I drop some comments to fuel the discussion.
Signing images with X509 practically consists of two discrete steps:
- Use the signer certificate to sign the image.
- Validate that the signer's certificate is trustworthy (signed by a trusted entity, is not expired, and is not revoked).
The former is straightforward.
The latter, as described in RFC
https://datatracker.ietf.org/doc/html/rfc5280, requires inspecting the "IssuingCertificateURL" of the signer
and recursively download and validate all the certificates in the signing chain (e.g., Root CA -> Institute CA -> Lab CA -> User Certificate).
For a long time, the certificates were expected to be in the PEM format, described in RFC
https://www.rfc-editor.org/rfc/rfc1423.html.
However, some PEM-related interfaces are being deprecated from Golang's crypto libraries lately (e.g.,
https://pkg.go.dev/crypto/x509).
The only remaining PEM-related interface requires the system certificates (e.g.,/etc/ssl) to be in PEM format. This is reasonable as it would break existing installations.

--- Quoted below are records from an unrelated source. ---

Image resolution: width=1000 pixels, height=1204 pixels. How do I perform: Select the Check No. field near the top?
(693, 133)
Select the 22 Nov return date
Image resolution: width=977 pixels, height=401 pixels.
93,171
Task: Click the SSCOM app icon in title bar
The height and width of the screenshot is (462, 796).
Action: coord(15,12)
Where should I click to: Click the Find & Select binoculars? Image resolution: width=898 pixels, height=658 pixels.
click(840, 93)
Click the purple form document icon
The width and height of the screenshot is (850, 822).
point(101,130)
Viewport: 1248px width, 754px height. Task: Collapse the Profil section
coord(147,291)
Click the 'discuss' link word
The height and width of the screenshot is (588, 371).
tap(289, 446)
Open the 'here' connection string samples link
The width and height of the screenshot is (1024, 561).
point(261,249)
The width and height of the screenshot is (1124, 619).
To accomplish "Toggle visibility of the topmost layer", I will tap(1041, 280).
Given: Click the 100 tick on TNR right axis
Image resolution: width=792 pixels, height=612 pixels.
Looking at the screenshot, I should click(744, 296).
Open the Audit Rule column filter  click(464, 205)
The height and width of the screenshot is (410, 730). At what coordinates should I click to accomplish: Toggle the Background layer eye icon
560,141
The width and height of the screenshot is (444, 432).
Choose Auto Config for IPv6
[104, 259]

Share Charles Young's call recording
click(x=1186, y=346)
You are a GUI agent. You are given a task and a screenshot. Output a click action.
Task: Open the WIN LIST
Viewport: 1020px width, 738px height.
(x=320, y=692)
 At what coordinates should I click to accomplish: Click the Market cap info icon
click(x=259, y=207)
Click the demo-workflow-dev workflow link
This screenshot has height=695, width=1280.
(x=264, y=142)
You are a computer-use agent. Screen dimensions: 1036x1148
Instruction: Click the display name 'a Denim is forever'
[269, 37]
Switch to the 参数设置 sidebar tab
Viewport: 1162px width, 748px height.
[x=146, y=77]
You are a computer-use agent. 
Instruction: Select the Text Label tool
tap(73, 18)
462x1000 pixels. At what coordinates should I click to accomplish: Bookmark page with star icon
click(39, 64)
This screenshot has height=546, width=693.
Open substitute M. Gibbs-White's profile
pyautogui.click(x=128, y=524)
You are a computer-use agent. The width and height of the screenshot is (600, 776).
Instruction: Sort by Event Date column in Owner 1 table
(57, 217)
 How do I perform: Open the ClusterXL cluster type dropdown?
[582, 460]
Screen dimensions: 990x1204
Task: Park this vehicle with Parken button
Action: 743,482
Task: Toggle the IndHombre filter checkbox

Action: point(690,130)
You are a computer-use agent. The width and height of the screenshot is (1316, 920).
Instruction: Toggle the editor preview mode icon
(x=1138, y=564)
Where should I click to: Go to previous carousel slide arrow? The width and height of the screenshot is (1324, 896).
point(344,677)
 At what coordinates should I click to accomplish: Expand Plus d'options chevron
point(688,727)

If I understand correctly, DSSE is an alternative solution to PEM, and in-toto attestations are an alternative to x509.
However, none of them are RFC-based, so I wonder if the slow-moving HPC community is likely to adopt them.
Additionally, I do not see in-toto attestations to support online revocation checks.
Without these checks, there is no way to protect sif images against malicious (e.g., leaked) certificates.
To conclude, the question is, "do we need online revocation checks or not ?"
If we do *NOT* need it, DSSE + in-toto should be ok.
if we need it, the PEM + X509 is the industry standard and we should follow it.